* _What you will do_
A word-for-word copy of the listing is needed. Retype it in full.
=======
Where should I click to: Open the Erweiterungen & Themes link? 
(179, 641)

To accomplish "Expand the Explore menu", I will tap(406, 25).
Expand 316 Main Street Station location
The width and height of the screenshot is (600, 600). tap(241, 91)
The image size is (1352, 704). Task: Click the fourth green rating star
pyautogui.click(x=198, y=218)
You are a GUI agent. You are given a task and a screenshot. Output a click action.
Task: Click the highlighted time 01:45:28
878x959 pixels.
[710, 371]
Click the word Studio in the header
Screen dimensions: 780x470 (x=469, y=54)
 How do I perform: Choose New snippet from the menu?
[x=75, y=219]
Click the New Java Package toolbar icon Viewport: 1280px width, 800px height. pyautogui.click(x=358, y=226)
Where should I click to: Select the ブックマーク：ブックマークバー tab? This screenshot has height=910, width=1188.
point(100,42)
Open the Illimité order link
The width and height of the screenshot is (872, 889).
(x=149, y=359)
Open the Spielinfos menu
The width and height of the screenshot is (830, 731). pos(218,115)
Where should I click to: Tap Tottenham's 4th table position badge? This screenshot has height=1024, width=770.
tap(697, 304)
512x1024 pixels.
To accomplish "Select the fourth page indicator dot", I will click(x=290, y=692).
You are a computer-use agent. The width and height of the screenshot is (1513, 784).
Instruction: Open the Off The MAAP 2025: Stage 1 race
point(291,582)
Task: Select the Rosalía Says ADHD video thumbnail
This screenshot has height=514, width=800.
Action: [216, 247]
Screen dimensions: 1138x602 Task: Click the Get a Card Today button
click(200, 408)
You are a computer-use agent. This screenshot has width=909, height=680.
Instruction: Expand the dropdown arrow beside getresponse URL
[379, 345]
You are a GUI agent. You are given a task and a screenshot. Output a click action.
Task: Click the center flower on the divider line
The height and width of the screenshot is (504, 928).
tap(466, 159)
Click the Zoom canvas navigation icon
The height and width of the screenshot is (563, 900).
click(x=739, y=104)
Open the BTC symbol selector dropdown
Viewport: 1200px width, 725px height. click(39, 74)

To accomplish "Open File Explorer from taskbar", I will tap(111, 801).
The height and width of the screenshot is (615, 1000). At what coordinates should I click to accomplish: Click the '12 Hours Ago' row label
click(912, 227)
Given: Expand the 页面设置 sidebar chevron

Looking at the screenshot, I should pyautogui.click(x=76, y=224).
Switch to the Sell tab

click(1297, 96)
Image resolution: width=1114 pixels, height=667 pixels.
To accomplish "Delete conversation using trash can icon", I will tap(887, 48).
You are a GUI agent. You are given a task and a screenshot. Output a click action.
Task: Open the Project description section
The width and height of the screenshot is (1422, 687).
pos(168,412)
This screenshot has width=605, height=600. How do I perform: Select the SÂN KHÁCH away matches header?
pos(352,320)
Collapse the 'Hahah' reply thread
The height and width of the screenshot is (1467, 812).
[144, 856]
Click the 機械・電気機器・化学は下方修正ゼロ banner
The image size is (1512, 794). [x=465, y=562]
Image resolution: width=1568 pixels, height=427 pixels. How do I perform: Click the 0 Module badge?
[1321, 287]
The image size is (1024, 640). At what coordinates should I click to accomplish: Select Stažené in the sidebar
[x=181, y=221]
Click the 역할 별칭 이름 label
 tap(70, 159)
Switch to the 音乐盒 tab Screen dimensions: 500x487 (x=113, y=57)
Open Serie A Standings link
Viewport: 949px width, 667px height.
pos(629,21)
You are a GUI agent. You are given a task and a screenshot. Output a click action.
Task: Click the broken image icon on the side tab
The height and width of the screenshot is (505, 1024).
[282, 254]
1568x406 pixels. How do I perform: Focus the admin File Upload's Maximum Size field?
=======
* _Finished exercise_
Where should I click to: Open the Erweiterungen & Themes link? 
(179, 641)

To accomplish "Expand the Explore menu", I will tap(406, 25).
Expand 316 Main Street Station location
The width and height of the screenshot is (600, 600). tap(241, 91)
The image size is (1352, 704). Task: Click the fourth green rating star
pyautogui.click(x=198, y=218)
You are a GUI agent. You are given a task and a screenshot. Output a click action.
Task: Click the highlighted time 01:45:28
878x959 pixels.
[710, 371]
Click the word Studio in the header
Screen dimensions: 780x470 (x=469, y=54)
 How do I perform: Choose New snippet from the menu?
[x=75, y=219]
Click the New Java Package toolbar icon Viewport: 1280px width, 800px height. pyautogui.click(x=358, y=226)
Where should I click to: Select the ブックマーク：ブックマークバー tab? This screenshot has height=910, width=1188.
point(100,42)
Open the Illimité order link
The width and height of the screenshot is (872, 889).
(x=149, y=359)
Open the Spielinfos menu
The width and height of the screenshot is (830, 731). pos(218,115)
Where should I click to: Tap Tottenham's 4th table position badge? This screenshot has height=1024, width=770.
tap(697, 304)
512x1024 pixels.
To accomplish "Select the fourth page indicator dot", I will click(x=290, y=692).
You are a computer-use agent. The width and height of the screenshot is (1513, 784).
Instruction: Open the Off The MAAP 2025: Stage 1 race
point(291,582)
Task: Select the Rosalía Says ADHD video thumbnail
This screenshot has height=514, width=800.
Action: [216, 247]
Screen dimensions: 1138x602 Task: Click the Get a Card Today button
click(200, 408)
You are a computer-use agent. This screenshot has width=909, height=680.
Instruction: Expand the dropdown arrow beside getresponse URL
[379, 345]
You are a GUI agent. You are given a task and a screenshot. Output a click action.
Task: Click the center flower on the divider line
The height and width of the screenshot is (504, 928).
tap(466, 159)
Click the Zoom canvas navigation icon
The height and width of the screenshot is (563, 900).
click(x=739, y=104)
Open the BTC symbol selector dropdown
Viewport: 1200px width, 725px height. click(39, 74)

To accomplish "Open File Explorer from taskbar", I will tap(111, 801).
The height and width of the screenshot is (615, 1000). At what coordinates should I click to accomplish: Click the '12 Hours Ago' row label
click(912, 227)
Given: Expand the 页面设置 sidebar chevron

Looking at the screenshot, I should pyautogui.click(x=76, y=224).
Switch to the Sell tab

click(1297, 96)
Image resolution: width=1114 pixels, height=667 pixels.
To accomplish "Delete conversation using trash can icon", I will tap(887, 48).
You are a GUI agent. You are given a task and a screenshot. Output a click action.
Task: Open the Project description section
The width and height of the screenshot is (1422, 687).
pos(168,412)
This screenshot has width=605, height=600. How do I perform: Select the SÂN KHÁCH away matches header?
pos(352,320)
Collapse the 'Hahah' reply thread
The height and width of the screenshot is (1467, 812).
[144, 856]
Click the 機械・電気機器・化学は下方修正ゼロ banner
The image size is (1512, 794). [x=465, y=562]
Image resolution: width=1568 pixels, height=427 pixels. How do I perform: Click the 0 Module badge?
[1321, 287]
The image size is (1024, 640). At what coordinates should I click to accomplish: Select Stažené in the sidebar
[x=181, y=221]
Click the 역할 별칭 이름 label
 tap(70, 159)
Switch to the 音乐盒 tab Screen dimensions: 500x487 (x=113, y=57)
Open Serie A Standings link
Viewport: 949px width, 667px height.
pos(629,21)
You are a GUI agent. You are given a task and a screenshot. Output a click action.
Task: Click the broken image icon on the side tab
The height and width of the screenshot is (505, 1024).
[282, 254]
1568x406 pixels. How do I perform: Focus the admin File Upload's Maximum Size field?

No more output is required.